*RECORDS PROVIDED*.
------------------------------

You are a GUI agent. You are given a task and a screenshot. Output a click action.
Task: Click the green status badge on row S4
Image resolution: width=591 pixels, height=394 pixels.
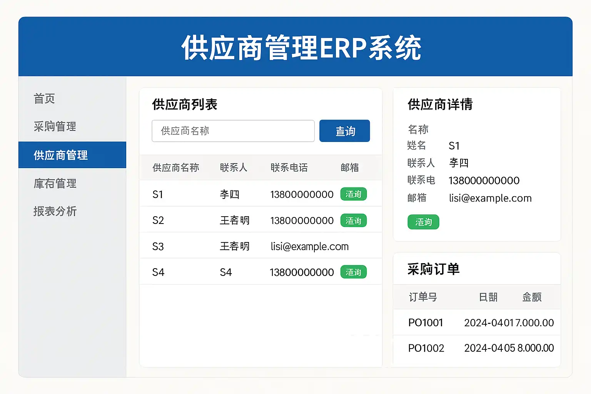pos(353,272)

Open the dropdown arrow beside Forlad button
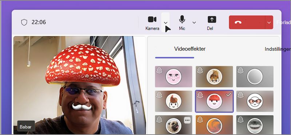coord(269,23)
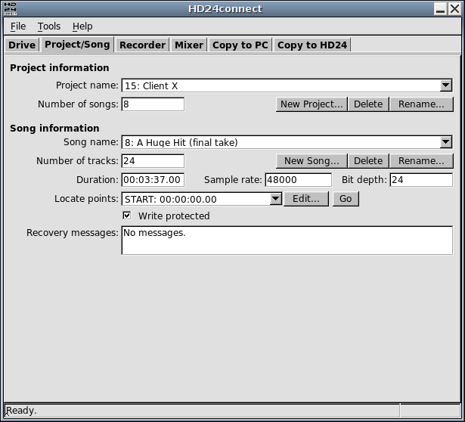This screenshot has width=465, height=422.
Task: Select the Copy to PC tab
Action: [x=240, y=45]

------------------------------

*WHAT IS NEEDED*. Reproduce every line of the records above word for word, leaving out the pictures.

*COMPLETE OUTPUT*.
You are a GUI agent. You are given a task and a screenshot. Output a click action.
Task: Click the green status badge on row S4
Image resolution: width=591 pixels, height=394 pixels.
pos(353,272)

Open the dropdown arrow beside Forlad button
coord(269,23)
This screenshot has width=465, height=422.
Task: Select the Copy to PC tab
Action: [x=240, y=45]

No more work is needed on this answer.